**** ENTRIES PROVIDED

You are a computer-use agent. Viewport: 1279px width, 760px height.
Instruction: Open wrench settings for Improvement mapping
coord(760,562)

********
**** ENTRIES PROVIDED

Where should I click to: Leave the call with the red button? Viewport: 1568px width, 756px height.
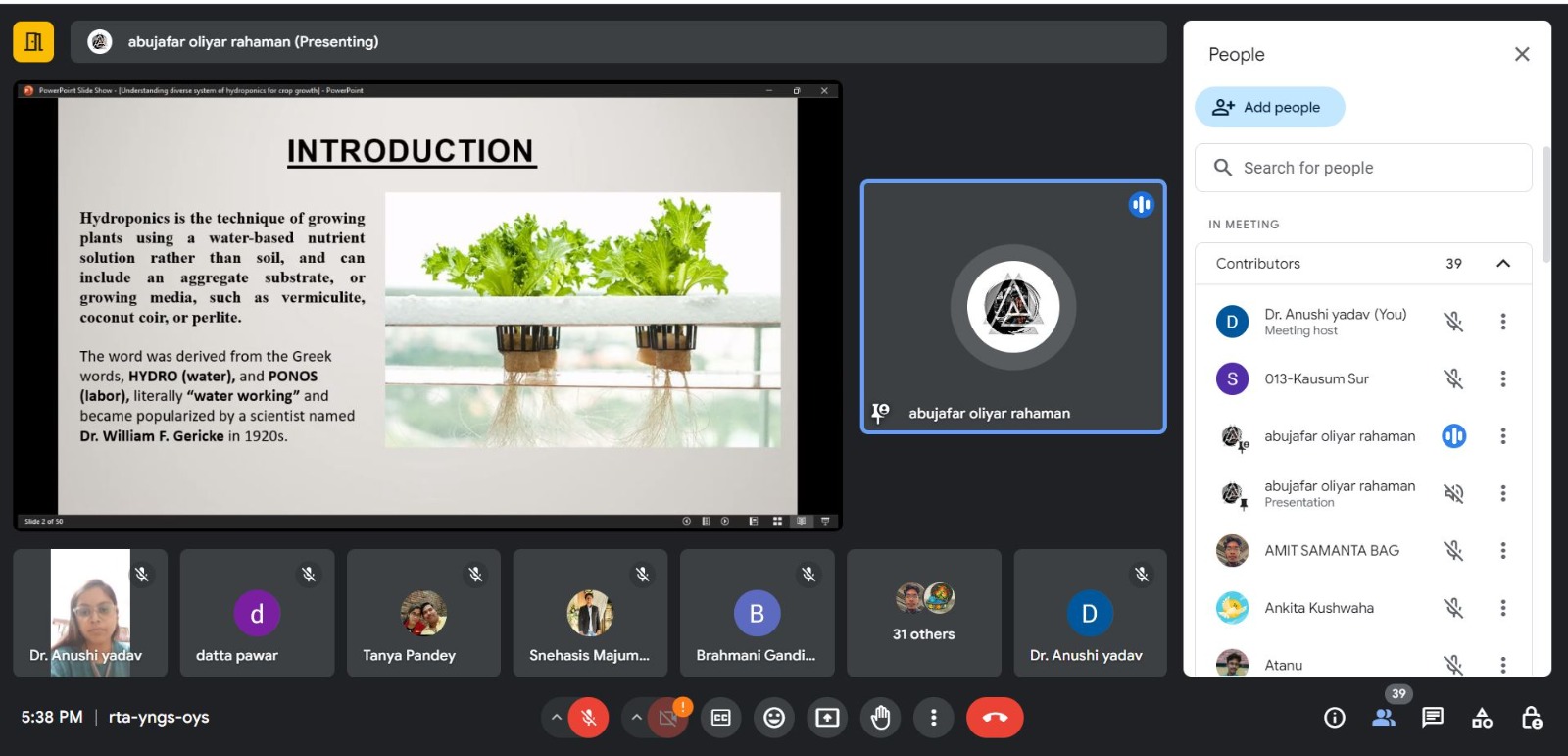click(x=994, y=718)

********

## DIRECTIVE
Rewrite the entries from the line with "You are a computer-use" up to and including the line with "coord(760,562)", keeping the requests and multiplying every coordinate in the answers by 1.65, rounded to whole numbers with halves going up. Give only those lines.

## SOLVED PROBLEM
You are a computer-use agent. Viewport: 1279px width, 760px height.
Instruction: Open wrench settings for Improvement mapping
coord(1254,927)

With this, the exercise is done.